While DAOs have emerged as the future of decentralized corporate governance, there have been many anomalies in their functioning. As per the recent report from Chainalysis, most DAOs aren’t as decentralized as intended to be.
Related: DAOs experience 8x growth in 12 months – Report
Chainalysis analyzed the functioning of ten major DAO projects wherein it found some stark details. During its research, Chainalysis found that the voting power in DAOs has been largely concentrated. On average, less than 1 percent of all the holders had concentrated more than 90 percent of all the voting power.
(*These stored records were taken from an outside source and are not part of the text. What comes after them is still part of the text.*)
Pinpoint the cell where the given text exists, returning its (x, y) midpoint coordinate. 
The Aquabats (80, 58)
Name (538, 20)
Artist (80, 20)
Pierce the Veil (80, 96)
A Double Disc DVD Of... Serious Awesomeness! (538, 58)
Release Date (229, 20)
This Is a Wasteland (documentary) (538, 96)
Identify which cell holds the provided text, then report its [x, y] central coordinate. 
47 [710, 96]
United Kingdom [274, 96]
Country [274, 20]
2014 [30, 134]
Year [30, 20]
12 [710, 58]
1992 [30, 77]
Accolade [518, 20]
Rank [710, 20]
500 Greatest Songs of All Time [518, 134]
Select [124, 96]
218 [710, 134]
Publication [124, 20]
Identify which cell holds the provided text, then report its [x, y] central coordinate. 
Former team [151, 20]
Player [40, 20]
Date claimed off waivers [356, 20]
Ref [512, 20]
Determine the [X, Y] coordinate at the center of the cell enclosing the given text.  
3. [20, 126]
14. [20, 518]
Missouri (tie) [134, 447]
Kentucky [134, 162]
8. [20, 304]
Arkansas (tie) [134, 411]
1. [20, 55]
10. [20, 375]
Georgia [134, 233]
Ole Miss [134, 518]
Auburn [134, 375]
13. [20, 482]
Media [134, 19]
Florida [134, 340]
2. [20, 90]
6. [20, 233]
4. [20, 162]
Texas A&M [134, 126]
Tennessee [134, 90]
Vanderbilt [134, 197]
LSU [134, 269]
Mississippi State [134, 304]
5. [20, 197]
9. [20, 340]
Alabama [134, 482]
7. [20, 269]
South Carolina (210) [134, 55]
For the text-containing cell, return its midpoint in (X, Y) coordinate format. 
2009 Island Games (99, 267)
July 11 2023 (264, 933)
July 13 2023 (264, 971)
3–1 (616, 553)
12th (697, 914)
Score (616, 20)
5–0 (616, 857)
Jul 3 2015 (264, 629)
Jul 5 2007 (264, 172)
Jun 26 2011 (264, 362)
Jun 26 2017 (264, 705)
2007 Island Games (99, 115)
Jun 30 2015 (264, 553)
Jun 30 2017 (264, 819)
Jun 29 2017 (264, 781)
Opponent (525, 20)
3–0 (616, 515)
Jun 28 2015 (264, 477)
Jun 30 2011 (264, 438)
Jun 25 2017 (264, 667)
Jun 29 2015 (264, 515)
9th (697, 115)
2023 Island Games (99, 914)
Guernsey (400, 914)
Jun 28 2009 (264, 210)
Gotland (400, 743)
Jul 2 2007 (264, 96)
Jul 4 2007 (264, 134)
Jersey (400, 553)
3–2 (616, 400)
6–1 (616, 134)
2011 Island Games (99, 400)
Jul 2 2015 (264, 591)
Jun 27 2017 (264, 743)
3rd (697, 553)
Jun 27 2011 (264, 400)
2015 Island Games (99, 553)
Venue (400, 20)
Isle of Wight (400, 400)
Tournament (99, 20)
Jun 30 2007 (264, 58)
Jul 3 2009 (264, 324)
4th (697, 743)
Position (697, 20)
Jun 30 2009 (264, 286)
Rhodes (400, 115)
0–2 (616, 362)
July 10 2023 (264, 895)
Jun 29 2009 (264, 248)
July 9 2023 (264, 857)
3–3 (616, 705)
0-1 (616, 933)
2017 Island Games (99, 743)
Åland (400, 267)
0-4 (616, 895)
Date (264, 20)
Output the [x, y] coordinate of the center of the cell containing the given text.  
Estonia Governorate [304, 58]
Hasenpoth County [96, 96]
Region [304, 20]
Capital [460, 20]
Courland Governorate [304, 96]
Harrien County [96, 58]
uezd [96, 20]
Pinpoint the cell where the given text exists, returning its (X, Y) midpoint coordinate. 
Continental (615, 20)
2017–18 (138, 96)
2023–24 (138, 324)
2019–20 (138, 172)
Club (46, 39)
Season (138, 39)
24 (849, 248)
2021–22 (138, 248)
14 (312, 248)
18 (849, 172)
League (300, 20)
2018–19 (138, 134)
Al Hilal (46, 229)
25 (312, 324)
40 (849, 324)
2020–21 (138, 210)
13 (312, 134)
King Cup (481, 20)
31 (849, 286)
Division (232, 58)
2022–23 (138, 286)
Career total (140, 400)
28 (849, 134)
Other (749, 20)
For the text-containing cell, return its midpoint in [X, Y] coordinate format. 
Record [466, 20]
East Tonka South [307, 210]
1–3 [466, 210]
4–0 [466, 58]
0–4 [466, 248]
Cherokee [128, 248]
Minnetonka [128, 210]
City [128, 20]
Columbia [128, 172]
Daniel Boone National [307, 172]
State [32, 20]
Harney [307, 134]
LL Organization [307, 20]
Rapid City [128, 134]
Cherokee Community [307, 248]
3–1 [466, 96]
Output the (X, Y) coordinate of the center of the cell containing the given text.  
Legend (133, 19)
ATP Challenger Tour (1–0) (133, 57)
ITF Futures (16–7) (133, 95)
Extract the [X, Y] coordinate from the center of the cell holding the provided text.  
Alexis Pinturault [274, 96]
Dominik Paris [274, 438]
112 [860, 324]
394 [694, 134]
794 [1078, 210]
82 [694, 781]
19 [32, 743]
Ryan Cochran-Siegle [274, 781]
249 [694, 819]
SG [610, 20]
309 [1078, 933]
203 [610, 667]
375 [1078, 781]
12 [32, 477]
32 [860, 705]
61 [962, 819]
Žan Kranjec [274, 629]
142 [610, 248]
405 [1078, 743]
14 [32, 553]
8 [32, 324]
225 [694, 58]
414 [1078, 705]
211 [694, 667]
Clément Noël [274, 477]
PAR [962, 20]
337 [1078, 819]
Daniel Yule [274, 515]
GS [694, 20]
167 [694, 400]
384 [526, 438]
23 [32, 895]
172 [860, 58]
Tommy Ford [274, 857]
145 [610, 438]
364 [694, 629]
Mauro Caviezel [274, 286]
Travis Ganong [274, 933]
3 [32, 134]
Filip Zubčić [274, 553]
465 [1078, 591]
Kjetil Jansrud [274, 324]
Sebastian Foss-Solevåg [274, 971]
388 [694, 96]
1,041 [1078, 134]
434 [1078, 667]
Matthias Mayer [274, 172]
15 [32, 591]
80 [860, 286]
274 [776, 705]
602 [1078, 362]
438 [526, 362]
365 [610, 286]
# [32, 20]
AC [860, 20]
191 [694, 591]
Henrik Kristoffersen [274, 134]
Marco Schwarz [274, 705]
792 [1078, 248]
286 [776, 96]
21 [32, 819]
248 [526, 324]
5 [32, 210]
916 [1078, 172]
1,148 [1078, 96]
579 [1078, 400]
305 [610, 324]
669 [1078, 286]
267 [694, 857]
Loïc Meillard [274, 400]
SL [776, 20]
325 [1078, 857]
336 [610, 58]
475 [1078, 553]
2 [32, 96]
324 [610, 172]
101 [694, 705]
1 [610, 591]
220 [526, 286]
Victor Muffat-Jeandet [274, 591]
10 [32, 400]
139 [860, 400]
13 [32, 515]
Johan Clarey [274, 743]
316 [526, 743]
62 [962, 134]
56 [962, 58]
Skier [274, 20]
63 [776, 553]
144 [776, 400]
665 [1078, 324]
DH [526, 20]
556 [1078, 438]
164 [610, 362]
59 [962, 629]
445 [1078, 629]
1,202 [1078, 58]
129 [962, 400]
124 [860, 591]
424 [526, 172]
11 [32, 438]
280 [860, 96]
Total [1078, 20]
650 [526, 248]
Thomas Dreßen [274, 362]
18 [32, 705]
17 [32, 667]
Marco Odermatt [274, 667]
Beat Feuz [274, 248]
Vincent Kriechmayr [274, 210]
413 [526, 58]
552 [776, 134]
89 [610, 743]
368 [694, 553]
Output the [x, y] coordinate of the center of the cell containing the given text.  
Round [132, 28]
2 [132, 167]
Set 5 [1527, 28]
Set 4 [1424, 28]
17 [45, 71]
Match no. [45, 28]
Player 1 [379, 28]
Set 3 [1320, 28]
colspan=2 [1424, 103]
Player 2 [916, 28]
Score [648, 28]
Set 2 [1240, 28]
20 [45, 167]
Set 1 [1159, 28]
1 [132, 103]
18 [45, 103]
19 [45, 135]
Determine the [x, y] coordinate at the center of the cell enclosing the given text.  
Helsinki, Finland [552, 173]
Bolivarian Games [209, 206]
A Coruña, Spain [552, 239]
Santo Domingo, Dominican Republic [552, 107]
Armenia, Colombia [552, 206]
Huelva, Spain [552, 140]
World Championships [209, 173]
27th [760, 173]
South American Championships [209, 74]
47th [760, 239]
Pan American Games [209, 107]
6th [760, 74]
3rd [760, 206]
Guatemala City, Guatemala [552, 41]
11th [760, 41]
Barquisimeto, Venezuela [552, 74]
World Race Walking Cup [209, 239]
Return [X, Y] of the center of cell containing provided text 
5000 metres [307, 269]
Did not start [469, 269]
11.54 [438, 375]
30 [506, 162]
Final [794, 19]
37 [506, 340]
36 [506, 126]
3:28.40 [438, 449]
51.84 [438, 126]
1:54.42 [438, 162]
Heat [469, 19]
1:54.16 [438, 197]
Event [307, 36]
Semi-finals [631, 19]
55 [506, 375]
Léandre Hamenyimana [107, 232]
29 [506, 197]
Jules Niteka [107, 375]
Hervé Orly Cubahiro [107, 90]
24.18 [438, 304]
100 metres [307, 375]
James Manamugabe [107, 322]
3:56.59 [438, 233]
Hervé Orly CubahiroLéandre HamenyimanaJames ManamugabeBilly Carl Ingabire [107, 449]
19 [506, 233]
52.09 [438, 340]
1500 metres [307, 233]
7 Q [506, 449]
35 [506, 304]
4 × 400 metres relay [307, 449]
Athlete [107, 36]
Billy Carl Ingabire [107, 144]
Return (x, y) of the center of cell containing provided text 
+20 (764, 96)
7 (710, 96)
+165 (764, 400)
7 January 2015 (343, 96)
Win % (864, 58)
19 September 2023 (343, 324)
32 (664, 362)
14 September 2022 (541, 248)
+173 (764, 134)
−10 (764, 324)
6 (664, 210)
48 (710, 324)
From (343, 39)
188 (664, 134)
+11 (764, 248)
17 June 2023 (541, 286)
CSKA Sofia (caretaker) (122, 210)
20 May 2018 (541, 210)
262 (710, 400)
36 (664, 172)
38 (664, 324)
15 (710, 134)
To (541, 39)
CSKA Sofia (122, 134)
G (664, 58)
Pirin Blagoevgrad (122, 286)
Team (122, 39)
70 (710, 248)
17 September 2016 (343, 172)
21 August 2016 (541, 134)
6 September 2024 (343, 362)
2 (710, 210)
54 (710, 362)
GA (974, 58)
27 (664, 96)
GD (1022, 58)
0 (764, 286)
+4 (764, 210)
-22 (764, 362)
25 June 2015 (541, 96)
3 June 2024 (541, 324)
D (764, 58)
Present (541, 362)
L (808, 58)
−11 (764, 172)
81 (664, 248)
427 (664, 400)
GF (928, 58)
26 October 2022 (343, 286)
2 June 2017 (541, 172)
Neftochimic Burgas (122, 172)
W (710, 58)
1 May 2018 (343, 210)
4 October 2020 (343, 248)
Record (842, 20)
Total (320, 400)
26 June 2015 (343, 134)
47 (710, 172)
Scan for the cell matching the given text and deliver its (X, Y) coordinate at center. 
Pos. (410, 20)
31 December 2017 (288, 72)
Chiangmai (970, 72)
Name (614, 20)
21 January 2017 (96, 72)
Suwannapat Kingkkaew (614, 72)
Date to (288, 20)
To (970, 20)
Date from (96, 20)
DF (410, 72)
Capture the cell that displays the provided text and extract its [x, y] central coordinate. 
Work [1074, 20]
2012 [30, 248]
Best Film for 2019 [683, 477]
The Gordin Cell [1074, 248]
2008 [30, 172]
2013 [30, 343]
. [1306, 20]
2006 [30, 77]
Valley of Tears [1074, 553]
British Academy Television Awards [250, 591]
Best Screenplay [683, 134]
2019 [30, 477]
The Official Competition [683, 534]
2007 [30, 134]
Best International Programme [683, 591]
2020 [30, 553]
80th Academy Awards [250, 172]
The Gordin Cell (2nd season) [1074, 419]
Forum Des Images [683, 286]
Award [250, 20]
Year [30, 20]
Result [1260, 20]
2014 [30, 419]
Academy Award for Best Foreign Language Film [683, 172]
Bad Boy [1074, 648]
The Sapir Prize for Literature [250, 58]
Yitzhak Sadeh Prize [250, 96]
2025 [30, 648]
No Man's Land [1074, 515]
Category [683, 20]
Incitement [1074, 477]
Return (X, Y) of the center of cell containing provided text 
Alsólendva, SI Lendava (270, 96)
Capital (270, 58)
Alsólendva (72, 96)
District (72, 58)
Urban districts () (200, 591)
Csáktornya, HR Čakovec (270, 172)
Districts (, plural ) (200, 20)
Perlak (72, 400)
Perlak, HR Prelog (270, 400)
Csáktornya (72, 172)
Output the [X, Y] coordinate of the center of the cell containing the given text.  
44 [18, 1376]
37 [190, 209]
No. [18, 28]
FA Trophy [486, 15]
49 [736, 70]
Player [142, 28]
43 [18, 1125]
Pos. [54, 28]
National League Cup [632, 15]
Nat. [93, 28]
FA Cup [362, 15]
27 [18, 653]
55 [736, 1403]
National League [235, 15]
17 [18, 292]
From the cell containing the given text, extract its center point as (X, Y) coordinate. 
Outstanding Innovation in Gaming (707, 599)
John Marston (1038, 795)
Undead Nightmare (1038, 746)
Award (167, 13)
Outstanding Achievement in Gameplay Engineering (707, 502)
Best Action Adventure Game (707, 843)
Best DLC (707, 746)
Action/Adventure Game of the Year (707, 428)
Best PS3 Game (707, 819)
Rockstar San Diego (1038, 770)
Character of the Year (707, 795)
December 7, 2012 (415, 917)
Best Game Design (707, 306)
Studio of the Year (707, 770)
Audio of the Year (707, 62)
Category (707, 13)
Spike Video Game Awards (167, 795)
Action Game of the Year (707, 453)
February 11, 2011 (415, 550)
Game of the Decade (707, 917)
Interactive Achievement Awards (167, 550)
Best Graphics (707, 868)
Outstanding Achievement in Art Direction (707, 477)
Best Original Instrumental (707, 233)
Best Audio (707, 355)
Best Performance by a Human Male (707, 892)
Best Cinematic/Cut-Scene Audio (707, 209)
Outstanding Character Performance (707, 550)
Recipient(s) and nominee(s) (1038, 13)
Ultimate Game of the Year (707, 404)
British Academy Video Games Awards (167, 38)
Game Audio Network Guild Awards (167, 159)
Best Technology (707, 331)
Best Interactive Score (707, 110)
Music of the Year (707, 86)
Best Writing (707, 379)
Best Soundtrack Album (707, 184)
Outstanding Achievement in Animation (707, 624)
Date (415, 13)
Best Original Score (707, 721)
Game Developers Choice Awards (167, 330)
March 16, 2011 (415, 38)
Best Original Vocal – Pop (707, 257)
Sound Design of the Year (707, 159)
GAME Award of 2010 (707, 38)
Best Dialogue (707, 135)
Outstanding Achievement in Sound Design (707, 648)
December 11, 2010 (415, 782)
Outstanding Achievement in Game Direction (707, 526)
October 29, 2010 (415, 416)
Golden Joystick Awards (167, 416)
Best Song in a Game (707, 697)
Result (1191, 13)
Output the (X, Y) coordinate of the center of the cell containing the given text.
This shows that a high amount of power has been concentrated in the hands of a selected few, an issue that DAOs were supposed to solve. The Chainalysis report notes:
This has meaningful implications for DAO governance. For example, if just a small portion of the top 1% of holders worked together, they could theoretically outvote the remaining 99% on any decision. This has obvious practical implications and, in terms of investor sentiment, likely affects whether small holders feel that they can meaningfully contribute to the proposal process.
The report also notes that a user must hold between 0.1 percent and 1 percent of the total outstanding token supply to create a proposal. However, to pass a proposal, the user must hold anywhere between 1 percent to 4 percent.
Understanding the key trade-offs in DAOs
The Chainalysis report shows that there have been trade-offs in the working of DAOs. If there are several holders creating a proposal the average proposal quality can fall. This could lead to major governance spam in the case of DAOs. However, on the flip side, in the case of too few holders, the community can feel that “decentralized governance” rings as false.
Chainalysis writes:
When it comes to single-handedly passing a proposal, between 1 in 10,000 and 1 in 30,000 holders have enough tokens to do so.
One of the clear examples regarding the concentration of voting power that we saw was with the Solana-based lending DAO Solend. Amid the liquidity crisis earlier this month, the Solana-based decentralized protocol Solend decided to take over whale accounts. It further decided to execute liquidations themselves through OTC desks in order to avoid a series of liquidations across the DEX books.
Although the proposal received 1.1 million, a staggering 1 million votes came from single users. Following a community backlash, Solend decided to pull back the proposal and work on another mechanism.